** Provided information follows **
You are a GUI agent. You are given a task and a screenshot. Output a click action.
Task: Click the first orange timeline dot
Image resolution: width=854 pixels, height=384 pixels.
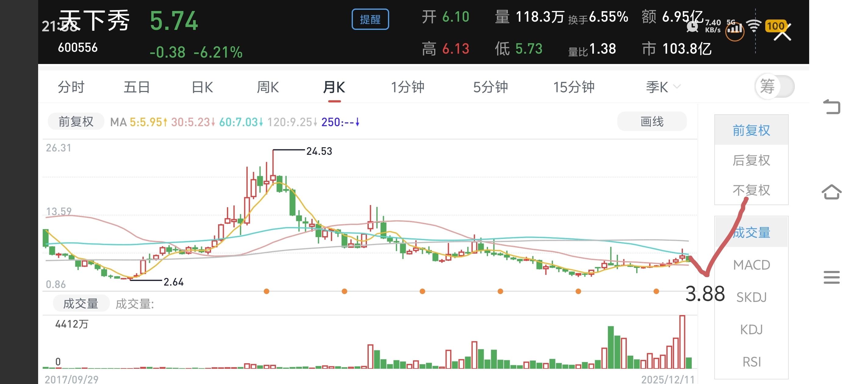pos(266,291)
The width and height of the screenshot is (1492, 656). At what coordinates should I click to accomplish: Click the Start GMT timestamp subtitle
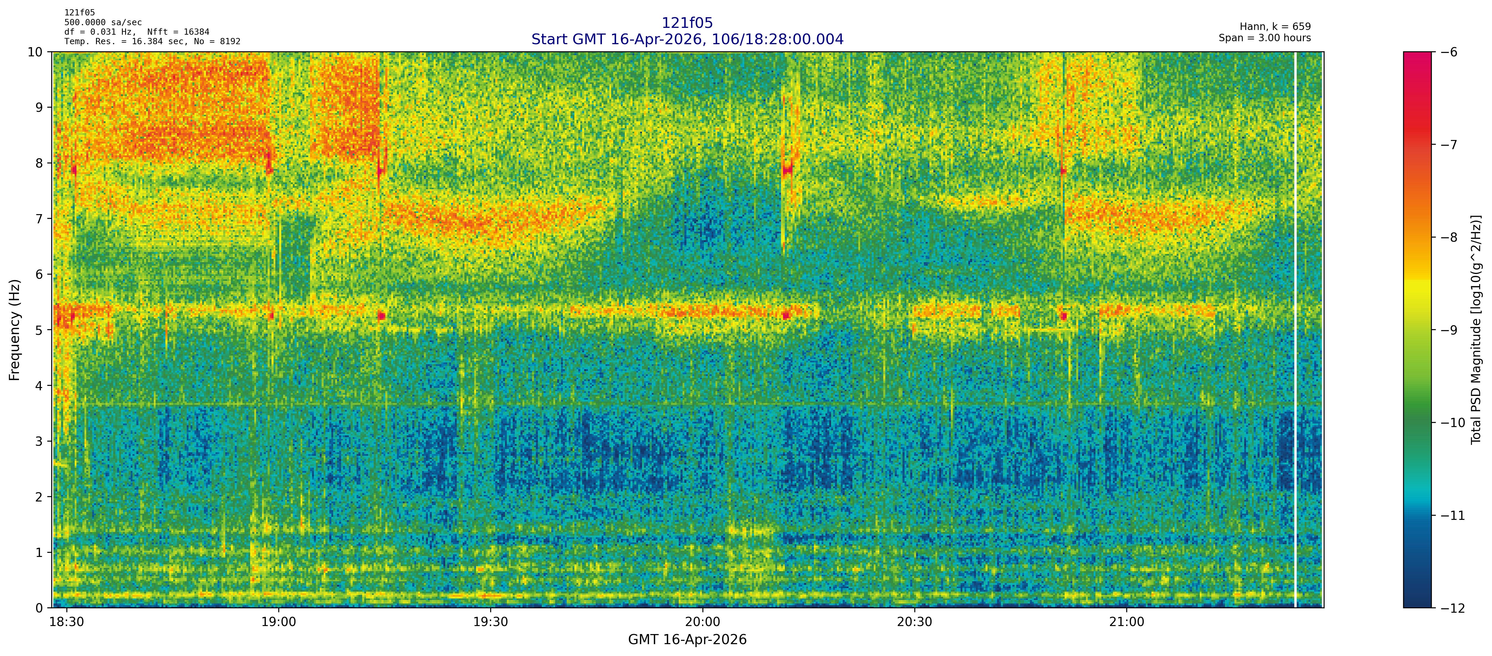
** End of Provided information **
What is being asked:
Reproduce exactly and only the lines from the "Task: Click the first orange timeline dot" line to the last line of the records above. Do not carry over any pictures.

Result of this exercise:
Task: Click the first orange timeline dot
Image resolution: width=854 pixels, height=384 pixels.
pos(266,291)
The width and height of the screenshot is (1492, 656). At what coordinates should I click to accomplish: Click the Start GMT timestamp subtitle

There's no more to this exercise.